O número de mortes que ocorre no País é simplesmente assustador (homicídio e latrocínio)! A meu ver, várias são as causas dessa matança incontrolável, desigual, com a omissão e a indiferença dos nossos legisladores federais e a leniência presidencial que atravessa os ares republicanos em relação à guarda das fronteiras, a saber: a impunidade dos infratores; a presença das drogas nos ambientes; a facilidade com que entram as armas contrabandeadas; acentuados desníveis sociais e econômicos; ausência de políticas públicas com o objetivo de interação social, por meio de fontes de lazer e de cultura, ao de lado de ensino de qualidade e formação profissional; desarranjos e conflitos familiares; programas televisivos patrocinando a discórdia e os conflitos (novelas, por exemplo).
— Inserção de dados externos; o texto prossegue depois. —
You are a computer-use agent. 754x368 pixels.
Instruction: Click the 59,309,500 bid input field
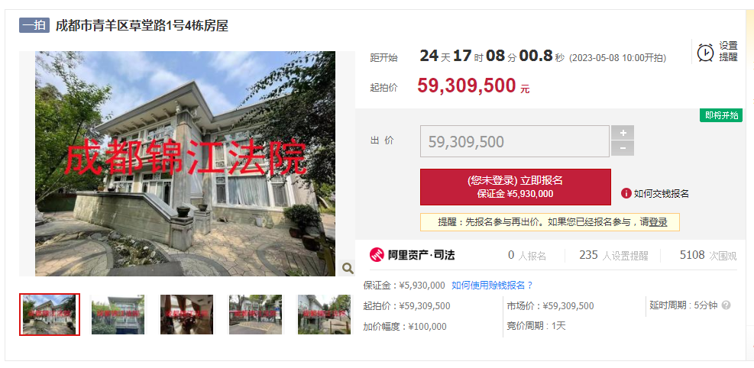coord(515,141)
Em meio a isso, temos a subserviência do poder a privilégios, ao corporativismo e ao patrimonialismo (o Estado a serviço de interesses particulares).
A título de exemplo, é de ser registrado que mais de 1/3 da concentração de renda registrada no País se deve a atuação governamental, pelas razões já explicitadas neste texto... Enquanto isso, na era Lula/Dilma essa situação se agravou ainda mais, porque em torno de 1,3 bilhão de reais foram repassados para os países companheiros de ideologia (Venezuela, Cuba, Bolívia, Nicarágua, Guatemala, Angola, Moçambique e África do Sul)... E nada para melhorar o saneamento básico das populações periféricas, cuja ausência é sabidamente o mais alarmante agente de poluição do ambiente e responsável por mortes dos nascituros.
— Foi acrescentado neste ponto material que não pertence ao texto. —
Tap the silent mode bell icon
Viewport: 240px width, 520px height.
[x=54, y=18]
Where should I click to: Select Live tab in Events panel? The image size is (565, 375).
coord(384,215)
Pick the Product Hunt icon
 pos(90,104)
Já sobre o mito do desarmamento, tese abraçada aguerridamente pela esquerda, existe indiscutível lógica nas suas ações. Querem mesmo é ver o povo desarmado para não encontrar nenhuma resistência em suas ações. Já, os exércitos e as milícias da Nicarágua e da Venezuela, por exemplo, estão armados até os dentes para matar inocentes que se opõem à destruição do seu País, tudo isso sob a inspiração do Foro de São Paulo (o acerto de Lula e Fidel Castro para conduzir a América latina ao “paraíso socialista”).
A bem da verdade, todo cidadão acima de 18 anos deveria ser autorizado a promover a sua defesa pessoal por meio de porte de arma, diante de situações ensejadoras desse direito, quais sejam: no interior das residências; por motivo de viagem cujo trajeto sugere essa cautela; por residir em locais ermos, afastados dos centros urbanos, tais como chácaras, sítios e fazendas; por exercer uma profissão cuja natureza indica essa providência; por ameaça à vida do portador, desde que registre esse fato nas delegacias policiais, com detalhes da situação e, ainda, com provas, se possível, e assim por diante... E quais seriam as exigências restritivas? Vamos a elas: possuir o registro da arma, mediante nota fiscal; ter concluído curso de treinamento e aprendizagem de tiro; obter atestado de bons antecedentes; ter passado por testes psicológicos. Que fique claro: o porte de arma é um instrumento da legitima defesa e não mais...
Fato registrado estatisticamente: 63.880 mil mortes de inocentes ocorreram no País em 2017. Essa é uma realidade dinâmica, pois cresce, ano após ano o morticínio, o que demonstra que a tese dos desarmamentistas, na prática, não tem dado certo... Certo mesmo tem dado é para os incontidos infratores!